Summary: When VMware Resource Pool constrains CPU resources on a VM within the pool, the guest OS can indicate high CPU usage when VMware showed it as not particularly busy. CPU Ready % from esxtop shows the VM has a high %. Resolution is to increase the CPU limit in the resource pool settings, power off some VMs or check for process in the VMs using excessive CPU.
I had been struggling with a Windows 2012 R2 VM running on VMware. I have a few hundred of these but this one happened to be a domain controller and was painful to remote desktop to. Further, it is running on hyper-converged Nutanix host in India. I know the host and storage are fine. I even had the fine folks at Nutanix help look at the issue just in case there was some odd issue with storage for this one VM.
To be honest, I have a couple more VMs experiencing issues. One of the issues we did find was CPU was often in a high Ready percent. One of traps we fall get caught in is there is ample CPU % free on the host. Around 40% free. But that does not mean VMs are not waiting for CPU. Clearly mine were with 10 or 15% Ready.
I manually control memory and CPU for each of my resource pool. basically, each resource pool get a percentage of usable CPU and memory. I deduct 20% of each CPU and Memory from the total of all hosts in the cluster then calculate what that means in KB and Mhz and allocate these per resource pool. This way, I can ensure the machine never exceeds 80% resource utilization. I had to create a spreadsheet to calculate these values for me. It is tedious and when I add a host to the cluster or worse, a new resource pool, there is a lot of updating to the spreadsheet then updating resource pool settings.
So, I checked my resource pool usage for this problem VM and while it is close to the max, it is around 5% free CPU resources. So, I have this VM that is basically idle but using 90% CPU in the OS. VMware performance stats show it rather idle. Remote Desktop control is painfully slow just to open control panel. It is acting poorly as a DC. Plenty of free resources on the host.
I see the VM is an exceedingly and pretty constant high CPU Ready %. What could cause this I thought. Then, I realize the only thing that would create this condition is if the resource pool limits was constraining the VMs in the pool despite looking OK.

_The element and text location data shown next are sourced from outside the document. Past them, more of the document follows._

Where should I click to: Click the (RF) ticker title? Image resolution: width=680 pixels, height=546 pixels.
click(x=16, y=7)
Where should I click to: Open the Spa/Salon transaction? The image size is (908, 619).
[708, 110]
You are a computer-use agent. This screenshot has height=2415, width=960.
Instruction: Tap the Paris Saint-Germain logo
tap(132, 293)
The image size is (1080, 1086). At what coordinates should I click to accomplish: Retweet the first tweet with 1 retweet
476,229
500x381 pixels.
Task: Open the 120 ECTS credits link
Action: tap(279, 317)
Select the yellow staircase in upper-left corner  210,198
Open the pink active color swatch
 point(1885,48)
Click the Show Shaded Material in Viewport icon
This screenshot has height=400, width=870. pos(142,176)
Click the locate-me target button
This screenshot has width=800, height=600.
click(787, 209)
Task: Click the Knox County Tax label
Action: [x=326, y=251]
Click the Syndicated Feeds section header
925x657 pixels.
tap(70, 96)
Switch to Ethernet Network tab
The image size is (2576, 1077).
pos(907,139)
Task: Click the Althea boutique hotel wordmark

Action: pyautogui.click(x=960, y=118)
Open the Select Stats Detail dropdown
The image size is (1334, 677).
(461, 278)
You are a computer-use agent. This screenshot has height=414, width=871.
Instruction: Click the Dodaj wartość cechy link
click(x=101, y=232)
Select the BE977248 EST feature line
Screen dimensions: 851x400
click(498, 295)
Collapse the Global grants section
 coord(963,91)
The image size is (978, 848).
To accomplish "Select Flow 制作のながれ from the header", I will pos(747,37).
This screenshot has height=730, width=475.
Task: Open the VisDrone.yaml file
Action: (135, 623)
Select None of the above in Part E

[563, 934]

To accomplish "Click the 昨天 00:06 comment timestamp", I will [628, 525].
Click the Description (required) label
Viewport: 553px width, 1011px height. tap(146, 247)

So, I add 20,000 MHz to the resource pool and the CPU usage for the pool in the summary display makes this weird jump and I can see now that the resource pool was actually under duress and the VMs were being heavily constrained. Within a few minutes the VM returns to normal. The CPU % in Windows drops to a normal few percent and RDP is working normally and the CPU Ready % for the VM is under 1% again.